§ **Task brief**
Return each line in the records below that includes "Cookies".
┌─ Data for review
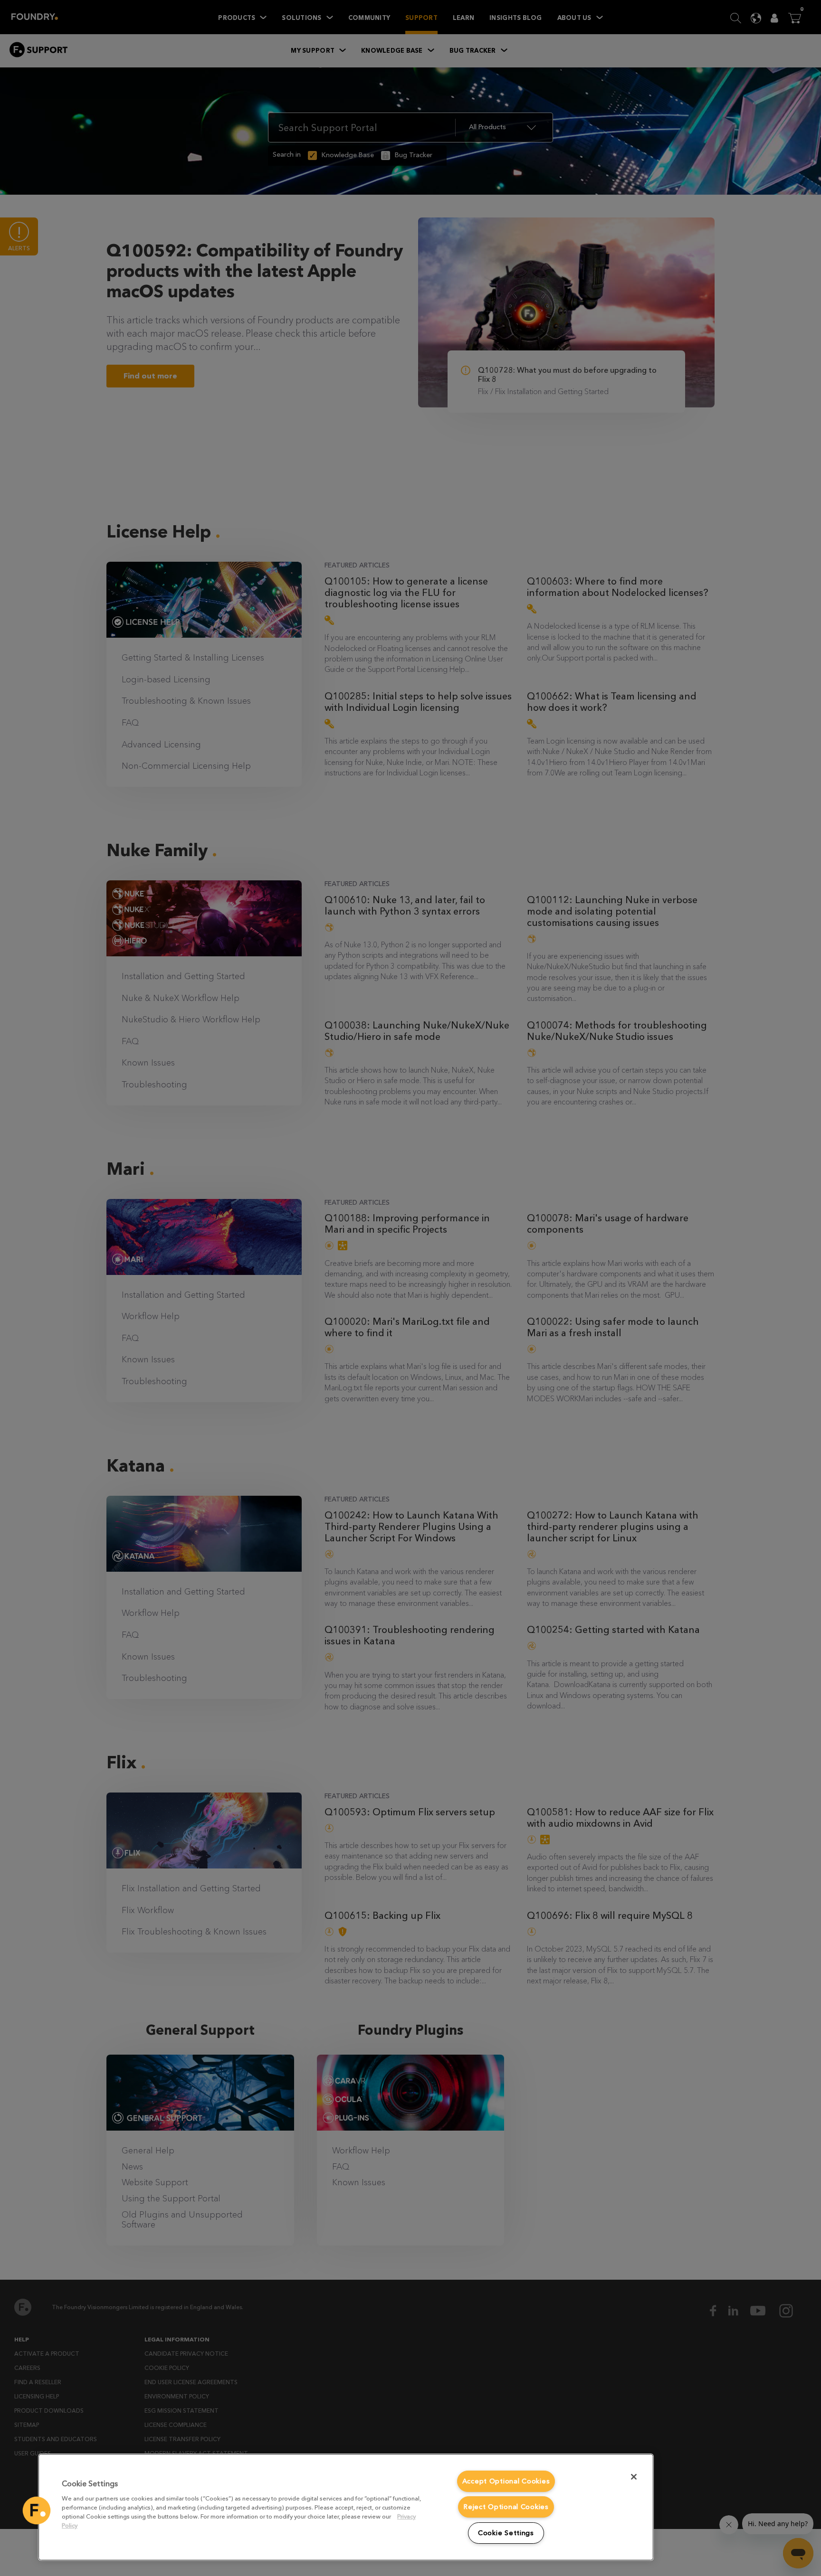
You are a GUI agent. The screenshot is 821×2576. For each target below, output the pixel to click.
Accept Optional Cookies (506, 2481)
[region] (346, 2507)
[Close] (633, 2476)
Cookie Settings (506, 2533)
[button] (36, 2510)
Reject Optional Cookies (506, 2507)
└─
§ **Reply**
Accept Optional Cookies (506, 2481)
Reject Optional Cookies (506, 2507)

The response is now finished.